You don’t even need to be local to California to know that there is no way in hell that flight is NINETEEN HOURS. She could fly to New Zealand in THIRTEEN. This was actually the point I tapped out and gave up.
Seriously, the devil is in the details. It is too easy to get most of our facts correct in this day and age so when we bungle something that obvious? It frustrates the reader.
Word/Phrase Echoes
Again, this is something all of us do, though hopefully a good editor will help you remove them. Word echoes are my super power so I tend to be lenient when reading because I know I’m trained to see these things and so I’m tougher than most. I’ve learned to lighten up. But if we have a word or a phrase that we use to the point of distraction? It wrecks the reading experience.

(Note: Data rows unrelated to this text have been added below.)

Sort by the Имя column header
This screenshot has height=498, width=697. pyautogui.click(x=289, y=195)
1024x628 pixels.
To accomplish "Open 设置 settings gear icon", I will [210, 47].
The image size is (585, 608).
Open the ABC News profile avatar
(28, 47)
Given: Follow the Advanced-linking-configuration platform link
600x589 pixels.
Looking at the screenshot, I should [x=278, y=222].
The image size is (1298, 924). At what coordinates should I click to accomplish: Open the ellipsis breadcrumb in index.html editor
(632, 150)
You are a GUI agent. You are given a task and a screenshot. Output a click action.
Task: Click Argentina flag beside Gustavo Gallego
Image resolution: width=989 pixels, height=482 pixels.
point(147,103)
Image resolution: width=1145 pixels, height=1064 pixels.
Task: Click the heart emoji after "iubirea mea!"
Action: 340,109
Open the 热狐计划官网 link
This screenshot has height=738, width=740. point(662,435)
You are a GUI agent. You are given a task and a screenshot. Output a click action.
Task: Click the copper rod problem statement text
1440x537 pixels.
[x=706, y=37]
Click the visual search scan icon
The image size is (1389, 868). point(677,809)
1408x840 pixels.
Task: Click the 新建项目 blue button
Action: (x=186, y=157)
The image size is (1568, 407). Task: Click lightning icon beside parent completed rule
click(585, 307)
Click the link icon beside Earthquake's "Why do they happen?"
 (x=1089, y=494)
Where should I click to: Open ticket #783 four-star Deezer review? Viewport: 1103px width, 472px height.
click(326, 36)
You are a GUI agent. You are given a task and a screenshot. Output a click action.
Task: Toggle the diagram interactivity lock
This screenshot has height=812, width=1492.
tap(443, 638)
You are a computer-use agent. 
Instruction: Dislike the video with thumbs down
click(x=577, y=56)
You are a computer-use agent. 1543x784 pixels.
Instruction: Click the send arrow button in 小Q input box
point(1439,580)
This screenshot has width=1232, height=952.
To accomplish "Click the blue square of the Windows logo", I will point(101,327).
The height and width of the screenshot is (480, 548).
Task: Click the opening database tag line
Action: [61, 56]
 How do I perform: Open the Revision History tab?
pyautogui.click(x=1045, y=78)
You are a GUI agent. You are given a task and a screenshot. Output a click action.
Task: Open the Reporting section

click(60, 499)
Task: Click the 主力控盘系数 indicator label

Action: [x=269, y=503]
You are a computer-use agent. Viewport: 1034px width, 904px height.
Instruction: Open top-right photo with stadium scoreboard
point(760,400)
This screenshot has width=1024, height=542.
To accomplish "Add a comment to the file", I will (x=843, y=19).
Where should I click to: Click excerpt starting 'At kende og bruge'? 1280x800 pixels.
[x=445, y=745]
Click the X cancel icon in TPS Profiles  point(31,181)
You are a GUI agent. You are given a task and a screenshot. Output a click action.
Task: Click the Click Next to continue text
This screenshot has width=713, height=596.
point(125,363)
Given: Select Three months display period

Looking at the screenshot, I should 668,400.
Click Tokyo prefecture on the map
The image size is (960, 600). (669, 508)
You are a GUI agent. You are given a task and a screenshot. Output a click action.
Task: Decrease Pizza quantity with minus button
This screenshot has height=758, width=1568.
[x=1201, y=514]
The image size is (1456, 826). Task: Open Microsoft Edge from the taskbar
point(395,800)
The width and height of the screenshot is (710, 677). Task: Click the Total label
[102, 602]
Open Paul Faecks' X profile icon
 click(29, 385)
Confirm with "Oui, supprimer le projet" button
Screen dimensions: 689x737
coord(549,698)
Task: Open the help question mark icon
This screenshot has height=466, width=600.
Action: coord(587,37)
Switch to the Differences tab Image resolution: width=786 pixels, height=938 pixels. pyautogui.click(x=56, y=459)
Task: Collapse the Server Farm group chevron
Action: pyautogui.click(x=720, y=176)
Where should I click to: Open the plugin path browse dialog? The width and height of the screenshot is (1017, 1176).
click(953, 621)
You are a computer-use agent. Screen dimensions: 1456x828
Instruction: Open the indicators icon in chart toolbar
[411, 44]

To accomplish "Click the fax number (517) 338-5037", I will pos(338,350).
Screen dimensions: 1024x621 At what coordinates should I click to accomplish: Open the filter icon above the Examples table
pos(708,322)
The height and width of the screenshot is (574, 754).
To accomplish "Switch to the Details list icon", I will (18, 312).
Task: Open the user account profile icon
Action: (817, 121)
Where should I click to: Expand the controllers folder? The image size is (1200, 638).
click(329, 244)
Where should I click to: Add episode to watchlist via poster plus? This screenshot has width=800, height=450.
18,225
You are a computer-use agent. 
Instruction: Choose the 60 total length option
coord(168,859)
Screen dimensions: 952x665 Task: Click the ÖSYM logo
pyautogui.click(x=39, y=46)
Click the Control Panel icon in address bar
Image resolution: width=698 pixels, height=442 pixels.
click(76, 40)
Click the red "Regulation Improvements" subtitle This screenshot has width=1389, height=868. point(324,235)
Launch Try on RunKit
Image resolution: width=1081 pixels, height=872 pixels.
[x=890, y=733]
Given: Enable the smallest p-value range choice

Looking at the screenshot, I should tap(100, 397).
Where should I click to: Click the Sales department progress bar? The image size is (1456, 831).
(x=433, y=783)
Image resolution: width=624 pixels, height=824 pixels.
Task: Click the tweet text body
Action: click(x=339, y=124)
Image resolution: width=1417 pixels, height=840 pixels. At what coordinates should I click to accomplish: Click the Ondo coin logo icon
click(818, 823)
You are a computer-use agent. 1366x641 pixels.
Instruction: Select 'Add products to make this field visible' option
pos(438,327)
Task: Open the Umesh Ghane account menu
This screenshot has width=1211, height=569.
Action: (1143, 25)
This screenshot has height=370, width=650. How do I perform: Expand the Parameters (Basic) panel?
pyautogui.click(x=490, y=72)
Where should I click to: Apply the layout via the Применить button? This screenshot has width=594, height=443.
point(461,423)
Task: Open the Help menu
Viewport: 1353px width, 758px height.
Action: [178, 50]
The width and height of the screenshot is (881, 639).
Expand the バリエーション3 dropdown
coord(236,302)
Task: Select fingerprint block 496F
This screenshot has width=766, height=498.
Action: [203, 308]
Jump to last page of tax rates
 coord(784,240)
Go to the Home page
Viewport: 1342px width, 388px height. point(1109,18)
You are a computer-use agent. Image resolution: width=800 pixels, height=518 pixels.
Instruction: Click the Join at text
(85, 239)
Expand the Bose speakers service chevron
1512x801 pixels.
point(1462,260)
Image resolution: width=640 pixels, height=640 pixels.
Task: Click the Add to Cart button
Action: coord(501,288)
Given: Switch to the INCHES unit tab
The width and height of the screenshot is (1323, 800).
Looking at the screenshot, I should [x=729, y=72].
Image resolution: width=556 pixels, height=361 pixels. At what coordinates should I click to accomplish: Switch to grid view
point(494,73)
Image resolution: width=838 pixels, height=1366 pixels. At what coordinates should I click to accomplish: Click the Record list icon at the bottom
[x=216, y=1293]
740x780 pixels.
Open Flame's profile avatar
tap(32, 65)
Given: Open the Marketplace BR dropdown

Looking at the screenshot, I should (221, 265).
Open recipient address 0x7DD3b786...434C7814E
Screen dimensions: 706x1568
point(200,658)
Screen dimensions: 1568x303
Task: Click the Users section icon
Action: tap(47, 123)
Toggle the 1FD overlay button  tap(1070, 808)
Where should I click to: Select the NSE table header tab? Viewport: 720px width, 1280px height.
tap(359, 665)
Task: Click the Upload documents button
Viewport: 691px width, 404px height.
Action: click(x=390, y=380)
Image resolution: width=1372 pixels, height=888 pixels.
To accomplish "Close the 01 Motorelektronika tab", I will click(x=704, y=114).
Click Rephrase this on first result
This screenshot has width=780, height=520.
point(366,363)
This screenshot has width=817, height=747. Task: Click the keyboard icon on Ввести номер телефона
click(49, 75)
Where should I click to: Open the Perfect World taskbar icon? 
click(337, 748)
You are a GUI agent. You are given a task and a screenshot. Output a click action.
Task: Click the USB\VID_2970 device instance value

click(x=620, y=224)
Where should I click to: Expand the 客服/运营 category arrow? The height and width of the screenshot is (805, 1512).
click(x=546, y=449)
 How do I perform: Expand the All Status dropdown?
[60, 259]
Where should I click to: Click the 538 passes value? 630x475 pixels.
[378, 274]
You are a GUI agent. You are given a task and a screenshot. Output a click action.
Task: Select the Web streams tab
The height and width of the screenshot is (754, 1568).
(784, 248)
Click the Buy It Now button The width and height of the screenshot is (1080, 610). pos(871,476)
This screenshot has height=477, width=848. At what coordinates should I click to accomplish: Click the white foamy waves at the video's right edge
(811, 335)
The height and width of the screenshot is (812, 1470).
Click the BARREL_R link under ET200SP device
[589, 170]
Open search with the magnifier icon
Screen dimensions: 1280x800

When reading this book, I pondered making a drinking game out of it. You know, take a shot every time a character “rounded his eyes” (whatever that is—surprise?)…but I would have gotten alcohol poisoning in less than three chapters.
We need to mix it up and if you need help? Seriously, get a copy of The Emotion Thesaurus.
In the end, any one of these oopses might not tank a book but these are at least some good things to keep in mind when writing and later editing.
What are your thoughts? What are your pet peeves? What makes you want to punch a book in the face?